● Отрывок текста
____
Теофраст среди них, на агоре*. Он с ними и в театре, где видит, как скупой негодяй проходит даром на чужое место, да еще приводит с собой и детей и их учителя; как один из зрителей нарочно хлопает и свищет, когда не нужно, другой громко рыгает, а третий сидит и спит. В гимнасии, палестре и бане он видит старых пошляков, которые норовят обмануть банщика и публику; на празднестве он замечает убогие приношения скупых и тщеславных людей. В народном собрании и в суде перед ним проходят люди, которые выступают в интересах своей партии и топят противника. Он бывает на общественных обедах и в гостях, где хозяин крадет чужую порцию, стараясь у себя дома отделаться самым скудным угощеньем. С точки зрения моралиста Теофраста, который не понимает социальной обусловленности явлений, а объясняет их свойствами людей, имущественные выгоды ослепляют человека; он теряет покой из-за боязни потерять часть имущества или денег; он сидит дома, отдавая валяльщику в чистку платье, и делает так, чтоб пореже его мыть. Ростовщичество – ведущее занятие; Теофраст видит, как все торгуют и все отдают в рост, все жульничают и делают подлости. Для него. образованного философа, кажется смешным невежественное суеверие; он подмечает, как религию афишируют только тщеславные люди для показа. На поле битвы ему видны одни трусы, которые боятся не только морского сражения, но вида волн.
Теофраст не понимает причины явлений, хотя он эрудит и знает очень много. Он видит только то, что непосредственно существует перед его глазами. Он видит современных ему людей и думает, что природа дала им определенные врожденные свойства, носителями которых они служат. Эти свойства – пороки. А Теофраст ученый. И вот он задумывает ради пользы науки сгруппировать свойства людей, которых он видит и записать их, расклассифицировав по основному пороку. Каждому такому свойству соответствует, как тип, определенный носитель свойства, определенный человеческий характер. Каждый характер – это живое воплощение какого-то типизированного и отвлеченного свойства, ничем не обусловленного, кроме самой природы.
____
● Фрагменты данных
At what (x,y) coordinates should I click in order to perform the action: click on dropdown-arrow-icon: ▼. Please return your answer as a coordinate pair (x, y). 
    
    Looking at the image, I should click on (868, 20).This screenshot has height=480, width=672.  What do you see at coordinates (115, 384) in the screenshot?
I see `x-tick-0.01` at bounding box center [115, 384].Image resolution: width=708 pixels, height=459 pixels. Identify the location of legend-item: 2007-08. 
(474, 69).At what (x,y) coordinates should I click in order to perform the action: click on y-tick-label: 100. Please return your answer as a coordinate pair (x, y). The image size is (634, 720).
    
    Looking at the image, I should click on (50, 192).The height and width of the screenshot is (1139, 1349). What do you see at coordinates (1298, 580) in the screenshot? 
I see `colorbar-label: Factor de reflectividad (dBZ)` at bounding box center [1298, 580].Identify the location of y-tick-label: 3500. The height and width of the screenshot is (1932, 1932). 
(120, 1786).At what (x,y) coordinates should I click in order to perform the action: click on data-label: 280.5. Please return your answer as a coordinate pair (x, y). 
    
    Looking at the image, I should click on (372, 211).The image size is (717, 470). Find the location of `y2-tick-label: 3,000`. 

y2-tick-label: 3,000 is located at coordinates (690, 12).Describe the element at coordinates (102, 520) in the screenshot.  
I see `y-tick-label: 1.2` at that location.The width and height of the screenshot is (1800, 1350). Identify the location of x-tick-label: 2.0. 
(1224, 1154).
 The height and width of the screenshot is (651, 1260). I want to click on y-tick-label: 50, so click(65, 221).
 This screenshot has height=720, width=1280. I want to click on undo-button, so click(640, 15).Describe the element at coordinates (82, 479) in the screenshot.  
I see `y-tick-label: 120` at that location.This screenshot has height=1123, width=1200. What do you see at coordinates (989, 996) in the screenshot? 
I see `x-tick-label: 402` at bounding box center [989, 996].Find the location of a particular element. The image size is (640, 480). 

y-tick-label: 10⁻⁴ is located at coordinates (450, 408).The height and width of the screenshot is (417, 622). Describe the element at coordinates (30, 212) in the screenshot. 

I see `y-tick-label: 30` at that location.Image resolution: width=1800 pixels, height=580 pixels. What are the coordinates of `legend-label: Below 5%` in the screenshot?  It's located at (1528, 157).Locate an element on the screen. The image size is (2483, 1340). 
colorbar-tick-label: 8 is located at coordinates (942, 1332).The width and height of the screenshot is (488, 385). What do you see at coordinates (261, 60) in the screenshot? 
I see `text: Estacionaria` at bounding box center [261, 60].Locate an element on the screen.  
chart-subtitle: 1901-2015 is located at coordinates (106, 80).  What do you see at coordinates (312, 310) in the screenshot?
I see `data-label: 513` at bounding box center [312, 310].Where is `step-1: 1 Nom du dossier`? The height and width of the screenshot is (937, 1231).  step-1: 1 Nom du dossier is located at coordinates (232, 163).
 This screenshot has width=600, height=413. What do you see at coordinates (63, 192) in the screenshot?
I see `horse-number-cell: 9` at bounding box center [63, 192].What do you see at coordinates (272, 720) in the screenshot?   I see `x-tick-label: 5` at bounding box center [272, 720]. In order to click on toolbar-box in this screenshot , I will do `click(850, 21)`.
____
● Задания
1. Повторите дословно часть отрывка о Теофрасте. Начните со слов «Теофраст не понимает причины» и закончите словами «кроме самой природы.».
2. Ответьте на вопросы по отрывку о Теофрасте.
(a) Что делает третий из зрителей в театре?
(b) Какое занятие в отрывке названо ведущим?
(c) По какому признаку Теофраст задумывает расклассифицировать свойства людей?

● Ответы
1.
Теофраст не понимает причины явлений, хотя он эрудит и знает очень много. Он видит только то, что непосредственно существует перед его глазами. Он видит современных ему людей и думает, что природа дала им определенные врожденные свойства, носителями которых они служат. Эти свойства – пороки. А Теофраст ученый. И вот он задумывает ради пользы науки сгруппировать свойства людей, которых он видит и записать их, расклассифицировав по основному пороку. Каждому такому свойству соответствует, как тип, определенный носитель свойства, определенный человеческий характер. Каждый характер – это живое воплощение какого-то типизированного и отвлеченного свойства, ничем не обусловленного, кроме самой природы.

2.
(a) Он сидит и спит.
(b) Ростовщичество.
(c) По основному пороку.